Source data
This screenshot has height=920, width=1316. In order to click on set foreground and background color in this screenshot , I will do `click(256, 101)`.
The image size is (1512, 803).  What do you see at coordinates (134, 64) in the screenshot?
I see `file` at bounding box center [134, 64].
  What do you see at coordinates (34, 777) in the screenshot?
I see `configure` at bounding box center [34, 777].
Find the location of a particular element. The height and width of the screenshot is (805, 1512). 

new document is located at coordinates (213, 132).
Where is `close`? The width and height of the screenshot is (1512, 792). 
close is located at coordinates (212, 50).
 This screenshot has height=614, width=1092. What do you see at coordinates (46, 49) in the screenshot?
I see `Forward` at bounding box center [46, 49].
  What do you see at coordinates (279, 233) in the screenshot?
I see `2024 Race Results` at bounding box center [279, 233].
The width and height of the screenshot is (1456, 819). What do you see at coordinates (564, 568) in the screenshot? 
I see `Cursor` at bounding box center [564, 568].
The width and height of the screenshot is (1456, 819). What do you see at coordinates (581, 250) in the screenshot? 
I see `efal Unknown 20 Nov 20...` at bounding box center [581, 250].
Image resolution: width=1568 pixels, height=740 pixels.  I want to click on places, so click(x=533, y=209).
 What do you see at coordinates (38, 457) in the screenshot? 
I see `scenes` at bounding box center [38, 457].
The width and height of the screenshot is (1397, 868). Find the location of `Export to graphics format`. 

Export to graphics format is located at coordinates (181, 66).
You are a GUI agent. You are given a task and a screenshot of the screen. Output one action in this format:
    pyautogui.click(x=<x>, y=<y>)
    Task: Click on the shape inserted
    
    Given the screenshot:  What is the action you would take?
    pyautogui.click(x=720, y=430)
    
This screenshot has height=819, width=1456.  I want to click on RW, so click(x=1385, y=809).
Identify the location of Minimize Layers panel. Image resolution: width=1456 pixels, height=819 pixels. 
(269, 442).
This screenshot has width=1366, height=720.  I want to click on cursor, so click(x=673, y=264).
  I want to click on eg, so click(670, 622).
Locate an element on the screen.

Stated task -> Can you quote every line of the listing above word for word?

Complete output ->
This screenshot has height=920, width=1316. In order to click on set foreground and background color in this screenshot , I will do `click(256, 101)`.
The image size is (1512, 803).  What do you see at coordinates (134, 64) in the screenshot?
I see `file` at bounding box center [134, 64].
  What do you see at coordinates (34, 777) in the screenshot?
I see `configure` at bounding box center [34, 777].
Find the location of a particular element. The height and width of the screenshot is (805, 1512). 

new document is located at coordinates (213, 132).
Where is `close`? The width and height of the screenshot is (1512, 792). 
close is located at coordinates (212, 50).
 This screenshot has height=614, width=1092. What do you see at coordinates (46, 49) in the screenshot?
I see `Forward` at bounding box center [46, 49].
  What do you see at coordinates (279, 233) in the screenshot?
I see `2024 Race Results` at bounding box center [279, 233].
The width and height of the screenshot is (1456, 819). What do you see at coordinates (564, 568) in the screenshot? 
I see `Cursor` at bounding box center [564, 568].
The width and height of the screenshot is (1456, 819). What do you see at coordinates (581, 250) in the screenshot? 
I see `efal Unknown 20 Nov 20...` at bounding box center [581, 250].
Image resolution: width=1568 pixels, height=740 pixels.  I want to click on places, so click(x=533, y=209).
 What do you see at coordinates (38, 457) in the screenshot? 
I see `scenes` at bounding box center [38, 457].
The width and height of the screenshot is (1397, 868). Find the location of `Export to graphics format`. 

Export to graphics format is located at coordinates (181, 66).
You are a GUI agent. You are given a task and a screenshot of the screen. Output one action in this format:
    pyautogui.click(x=<x>, y=<y>)
    Task: Click on the shape inserted
    
    Given the screenshot:  What is the action you would take?
    pyautogui.click(x=720, y=430)
    
This screenshot has height=819, width=1456.  I want to click on RW, so click(x=1385, y=809).
Identify the location of Minimize Layers panel. Image resolution: width=1456 pixels, height=819 pixels. 
(269, 442).
This screenshot has width=1366, height=720.  I want to click on cursor, so click(x=673, y=264).
  I want to click on eg, so click(670, 622).
Locate an element on the screen.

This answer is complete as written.